The fastest growing top-20 company this year is forecast to be Nvidia, which is expected to grow 35%.
Nvidia is riding a surge of demand for its graphics processor devices (GPUs) and Tegra processors with its y-o-y sales in its latest quarter (ended October 30, 2016) up 63% for gaming, 193% for data center, and 61% for automotive applications.
The second-fastest growing top-20 company in 2016 is expected to be Taiwan-based MediaTek, which is forecast to grow 29%.
Although worldwide smartphone unit volume sales are expected to increase by only 4% this year, MediaTek’s application processor shipments to the fast-growing China-based smartphone suppliers are driving this exceptional growth.

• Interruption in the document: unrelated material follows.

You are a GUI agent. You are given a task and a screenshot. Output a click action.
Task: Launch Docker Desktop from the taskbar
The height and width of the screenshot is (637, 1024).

Demonstrating a consolidation process is the fact that the 17 non-foundry companies in the forecasted top 20-ranking are expected to represent 68% of the total $357.1 billion worldwide semiconductor market this year, up 10 points from the 58% share the top 17 companies held in 2006
Nine of the top-20 companies are forecast to have sales of at least $10 billion this year.
It is expected to take about $4.5 billion in sales to make it into the 2016 top-20 semiconductor supplier list.
Overall, no new entrants are expected to make it into the top-20 ranking in 2016 as compared to the 2015 ranking
The top-20 ranking includes three pure-play foundries (TSMC, GlobalFoundries, and UMC) and five fabless companies.
If the three foundries were excluded from the top-20 ranking, AMD ($4,238 million), China-HiSilicon ($3,762 million), and Sharp ($3,706 million), would have been ranked in the 18th, 19th, and 20th positions, respectively.
Intel is expected to increase its lead over Samsung’s semiconductor sales from 24% in 2015 to 29% in 2016.
The biggest upward move in the ranking is forecast to be made by Apple, which is expected to jump up three positions in the 2016 ranking as compared to 2015.
Other companies that are forecast to make noticeable moves up the ranking include MediaTek and Nvidia, with each company expected to improve by two positions.
Apple is an anomaly in that it designs and uses its processors only in its own products. IC Insights estimates that Apple’s custom ARM-based SoC processors will have a “sales value” of $6.5 billion in 2016, which will place them in the 14th position in the forecasted top-20 ranking.